Intoxicación intensa pero no tan grave como la eximente incompleta, que atenúa la capacidad de reproche por la ingesta, que siendo relevante no alcanza la intensidad de la eximente incompleta. Es la simple atenuante a que se refiere, exclusivamente, el art. 21-21 del Código Penal .

La doctrina de la Sala es constante en la apreciación de estos tres estadios distintos con diferentes efectos punitivos, con la sola variable de haber aceptado también la atenuante analógica de drogadicción o ingesta alcohólica --art. 21-6º en relación con el 21-2º --, pero con idénticos efectos a la atenuante propia del art. 21-2º'.

En consecuencia, en aplicación de todo ello al presente caso, y según se indicó anteriormente, lleva a determinar que la prueba practicada, y a falta de prueba pericial alguna (sobre el grado de afectación del acusado en sus facultades cognoscitivas y volitivas en el momento de cometer los hechos a consecuencia del consumo de bebidas alcohólicas y de cocaína, según sostiene), lo que permite es corroborar la apreciación de la circunstancia atenuante de embriaguez y drogadicción del art. 21.2 en relación con el art. 20.2 del Código Penal , como correctamente se hace por el Juzgador de Instancia, en la sentencia recurrida, descartándose su consideración con eximente completa pretendida por el recurrente y ni tan siquiera como incompleta.

QUINTO.- Que procediendo la desestimación en su totalidad del recurso interpuesto por Pablo Jesús , se deben imponer al recurrente las costas procesales devengadas en la presente apelación, en virtud del criterio objetivo del vencimiento que rige nuestro derecho procesal en materia de costas procesales cuando de interposición de recursos se trate ( artículo 901 de la Ley de Enjuiciamiento Criminal ).

Vistos los preceptos y razonamientos citados, en nombre de S.M. el Rey.

Fallo

QUE DEBEMOS DESESTIMAR Y DESESTIMAMOS EL RECURSO DE APELACIÓN, interpuesto por la representación procesal de Pablo Jesús contra la sentencia nº 281/15 dictada en fecha 23 de Septiembre de 2.015, por el Ilmo.

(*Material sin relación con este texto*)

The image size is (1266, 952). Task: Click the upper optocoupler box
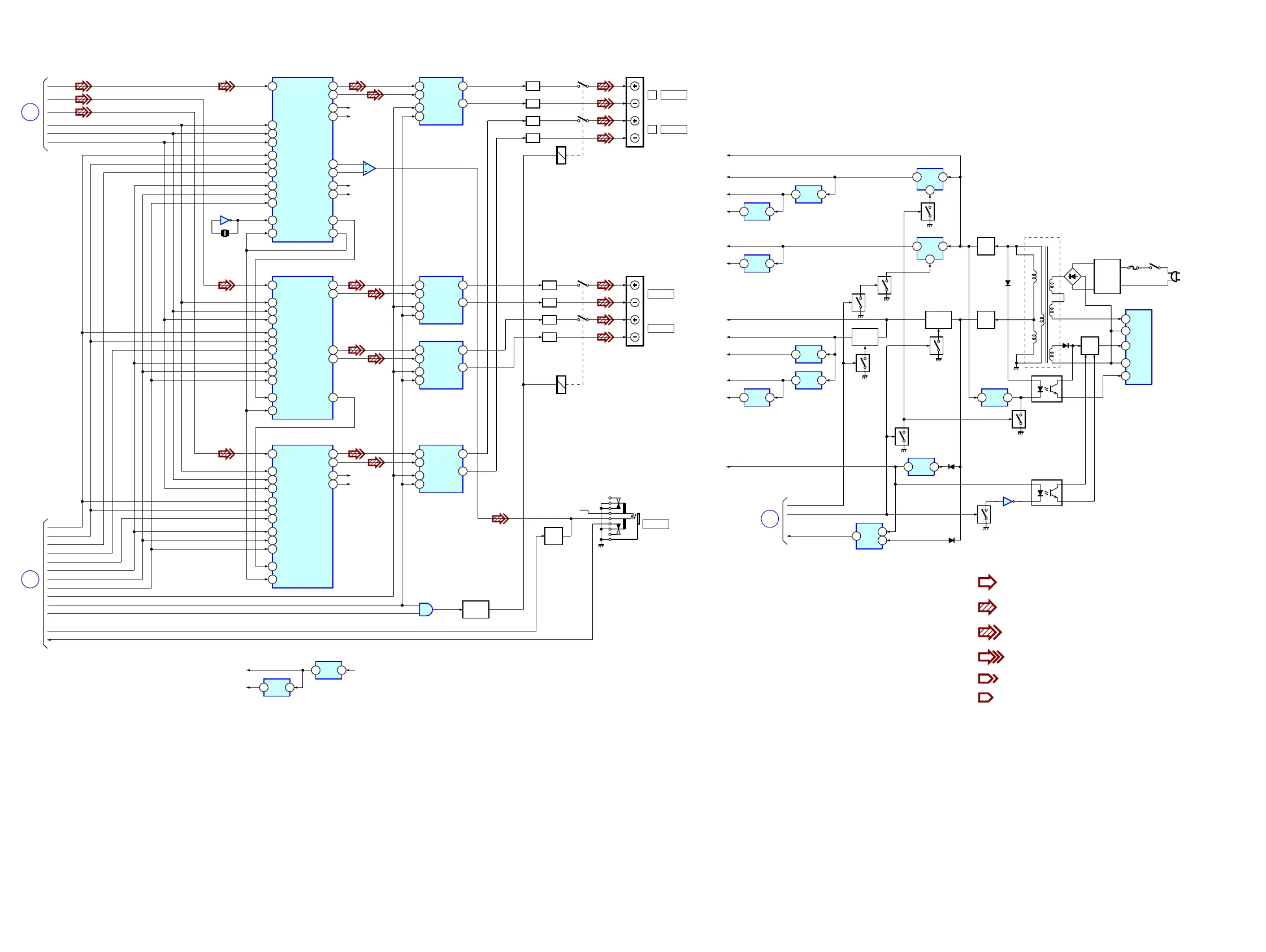(1047, 390)
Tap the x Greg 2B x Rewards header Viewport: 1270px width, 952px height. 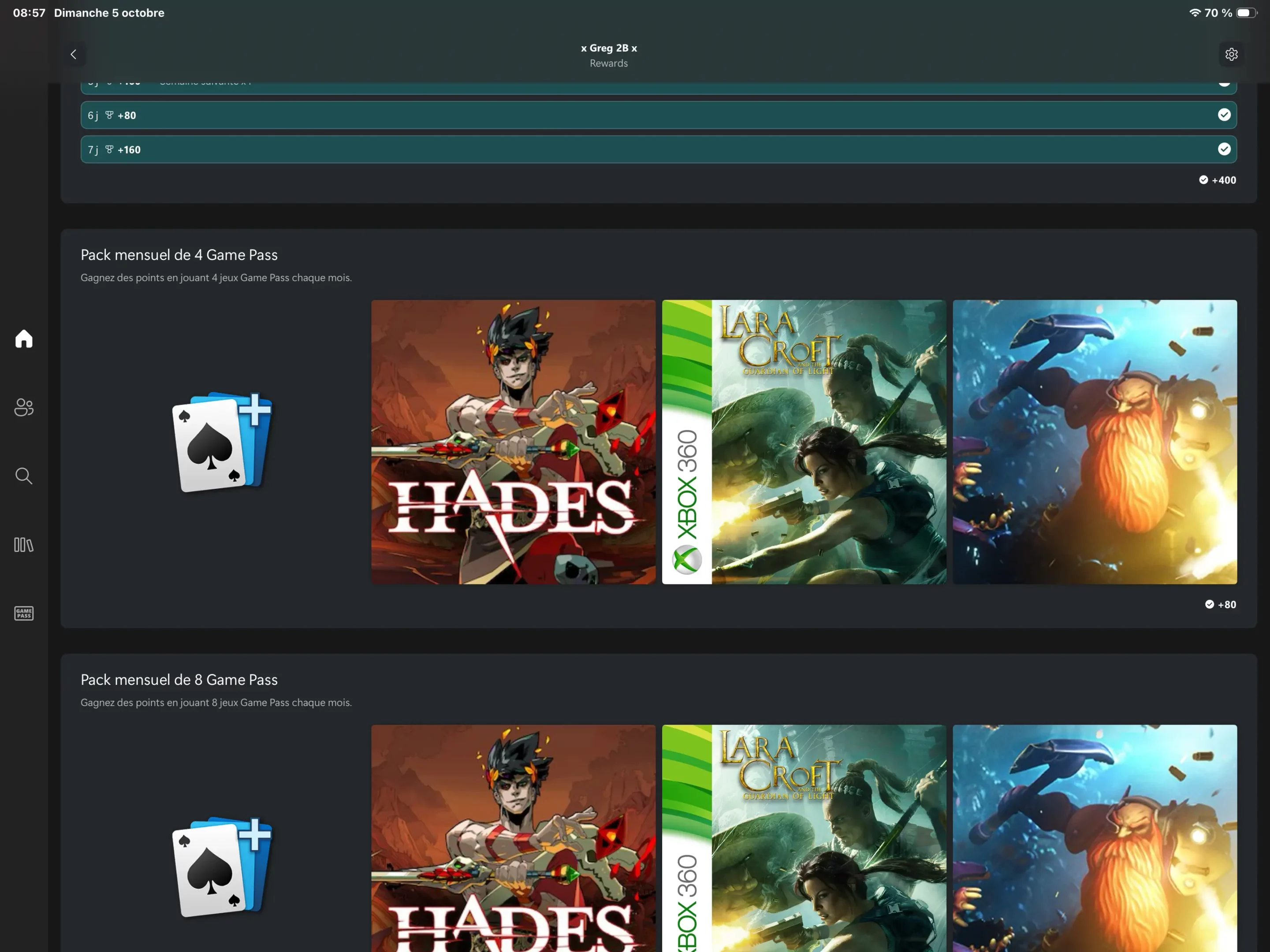[x=609, y=55]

Sr. Magistrado - Juez del Juzgado de lo Penal nº 3 de los de Burgos , en la causa nº 149/15, del que dimana este rollo de Apelación, y CONFIRMARla misma en todos sus pronunciamientos. Todo ello con imposición a la parte recurrente de las costas procesales causadas en la presente apelación.

Esta Sentencia es firme por no caber contra ella más recurso, en su caso, que el extraordinario de revisión. Líbrese testimonio de la presente el cual se llevará a los autos de su razón quedando el original en el presente libro y remítase otro al Juzgado de procedencia a los efectos oportunos. Notifíquese.

Así como esta sentencia lo mandamos y firmamos.

E/

PUBLICACIÓN.-Leída y publicada fue la anterior sentencia por la Ilma. Sra. Dª Mª TERESA MUÑOZ QUINTANA, Ponente que ha sido de esta causa, habiendo celebrado sesión pública la Sección Primera de la Audiencia Provincial de esta capital en el día de su fecha. Doy fe.